In una riunione tenuta in un ristorante della demolita via della Dogana, fu da qualcuno esposta l'idea dell'uscita in massa degli uomini validi dalla città, per iniziare sui monti la guerra di bande.
Parve a tutti gli altri che, se battaglia doveva esservi, essa dovesse aver luogo in Milano.
Le Termopili d'Italia, disse Correnti, sono in Milano.

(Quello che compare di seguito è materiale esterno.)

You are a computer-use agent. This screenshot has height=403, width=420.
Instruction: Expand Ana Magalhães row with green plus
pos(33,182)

Vincitori o vinti, la causa d'Italia avrà fatto un gran progresso, quando avremo mostrato all'Europa che il nostro popolo è pronto a farsi seppellire sotto le rovine della sua città, piuttosto che sopportare più a lungo l'odioso giogo che la santa alleanza impose all'Italia.»

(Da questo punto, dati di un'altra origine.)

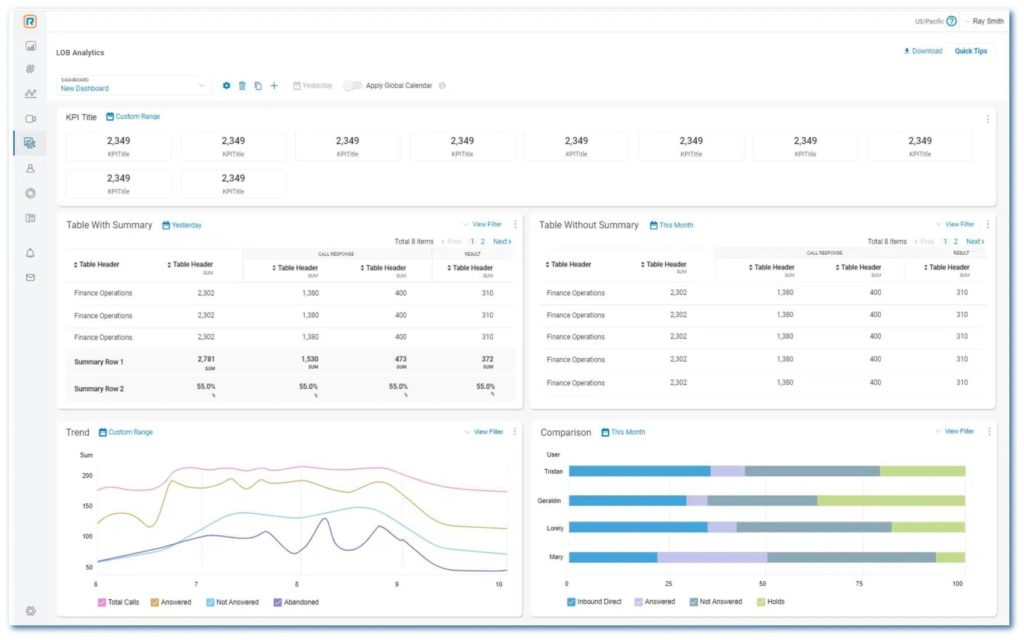Toggle the Total Calls legend checkbox

[102, 602]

L'idea in cui tutti si trovarono d'accordo fu di indire pel domani una grande dimostrazione, la quale, facendo capo al Municipio, dovesse chiedere: l'armamento della guardia civica - l'abolizione della polizia - la libertà di stampa - una reggenza provvisoria del regno e neutralità, durante l'interregno, colle truppe austriache.
Cesare Correnti venne incaricato di esporre, in un manifesto da affiggere, queste domande.
Quelli potevano chiamarsi i più prudenti dei rivoluzionari.
I più ardimentosi, invitati da Attilio De Luigi, che godeva per la sua dottrina e pel suo carattere la fiducia della gioventù patriottica, si riunirono nella sua abitazione, in via Disciplini, all'alba del dì seguente. Ma anche là nessuno volle prendersi la responsabilità dell'iniziativa d'una lotta armata.
Si pensò invece a preparare una lista di nomi per la formazione d'un governo provvisorio, che si sarebbe proclamato dalle finestre del Municipio durante la dimostrazione.